Priyanka Patel, Jean-Pierre Julien, and Jasna Kriz
Abstract
Approximately 20% of cases of familial amyotrophic lateral sclerosis (ALS) are caused by mutations in the gene encoding Cu/Zn superoxide dismutase (SOD1). Recent studies have shown that Withaferin A (WA), an inhibitor of nuclear factor-kappa B activity, was efficient in reducing disease phenotype in a TAR DNA binding protein 43 transgenic mouse model of ALS. These findings led us to test WA in mice from 2 transgenic lines expressing different ALS-linked SOD1 mutations, SOD1(G93A) and SOD1(G37R). Intraperitoneal administration of WA at a dosage of 4 mg/kg of body weight was initiated from postnatal day 40 until end stage in SOD1(G93A) mice, and from 9 months until end stage in SOD1(G37R) mice. The beneficial effects of WA in the SOD1(G93A) mice model were accompanied by an alleviation of neuroinflammation, a decrease in levels of misfolded SOD1 species in the spinal cord, and a reduction in loss of motor neurons resulting in delayed disease progression and mortality.
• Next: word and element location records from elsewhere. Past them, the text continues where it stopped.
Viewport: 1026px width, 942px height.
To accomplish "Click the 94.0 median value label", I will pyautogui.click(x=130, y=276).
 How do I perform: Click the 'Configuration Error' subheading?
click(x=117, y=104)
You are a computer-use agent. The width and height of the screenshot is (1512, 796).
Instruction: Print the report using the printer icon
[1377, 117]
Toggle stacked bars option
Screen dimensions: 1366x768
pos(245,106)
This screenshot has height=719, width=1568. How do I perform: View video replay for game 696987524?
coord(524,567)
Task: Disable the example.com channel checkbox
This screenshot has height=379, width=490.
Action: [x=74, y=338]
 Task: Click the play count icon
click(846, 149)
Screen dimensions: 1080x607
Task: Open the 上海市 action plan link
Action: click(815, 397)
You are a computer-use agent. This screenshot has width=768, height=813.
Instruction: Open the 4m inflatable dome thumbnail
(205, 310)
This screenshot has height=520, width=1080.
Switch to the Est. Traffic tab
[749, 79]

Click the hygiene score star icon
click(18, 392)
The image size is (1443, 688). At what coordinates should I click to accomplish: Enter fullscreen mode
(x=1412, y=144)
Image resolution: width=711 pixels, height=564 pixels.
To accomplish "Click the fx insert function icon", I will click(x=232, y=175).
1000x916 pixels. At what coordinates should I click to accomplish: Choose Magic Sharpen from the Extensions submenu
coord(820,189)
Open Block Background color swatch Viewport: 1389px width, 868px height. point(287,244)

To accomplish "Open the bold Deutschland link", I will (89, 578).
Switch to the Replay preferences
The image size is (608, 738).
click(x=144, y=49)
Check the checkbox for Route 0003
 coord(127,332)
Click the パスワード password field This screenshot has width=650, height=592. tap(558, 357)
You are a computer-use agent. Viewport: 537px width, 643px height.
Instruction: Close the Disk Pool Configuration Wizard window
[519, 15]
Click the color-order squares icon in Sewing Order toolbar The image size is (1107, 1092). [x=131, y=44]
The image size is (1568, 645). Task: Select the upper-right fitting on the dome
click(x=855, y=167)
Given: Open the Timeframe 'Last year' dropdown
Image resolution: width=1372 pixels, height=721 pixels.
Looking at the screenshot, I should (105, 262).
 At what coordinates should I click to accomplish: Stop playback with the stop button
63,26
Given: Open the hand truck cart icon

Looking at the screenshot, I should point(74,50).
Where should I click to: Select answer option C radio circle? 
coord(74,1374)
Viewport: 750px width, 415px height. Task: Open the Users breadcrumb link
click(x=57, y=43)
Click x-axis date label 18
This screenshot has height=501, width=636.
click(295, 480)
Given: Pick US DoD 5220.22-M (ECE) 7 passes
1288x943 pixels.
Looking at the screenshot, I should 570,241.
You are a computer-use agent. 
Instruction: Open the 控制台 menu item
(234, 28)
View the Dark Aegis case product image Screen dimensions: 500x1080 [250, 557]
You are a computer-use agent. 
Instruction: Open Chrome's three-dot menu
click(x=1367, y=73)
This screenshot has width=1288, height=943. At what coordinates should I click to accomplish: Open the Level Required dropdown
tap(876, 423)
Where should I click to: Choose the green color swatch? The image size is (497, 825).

Interestingly, WA treatment triggered robust induction of heat shock protein 25 (a mouse ortholog of heat shock protein 27), which may explain the reduced level of misfolded SOD1 species in the spinal cord of SOD1(G93A) mice and the decrease of neuronal injury responses, as revealed by real-time imaging of biophotonic SOD1(G93A) mice expressing a luciferase transgene under the control of the growth-associated protein 43 promoter. These results suggest that WA may represent a potential lead compound for drug development aiming to treat ALS.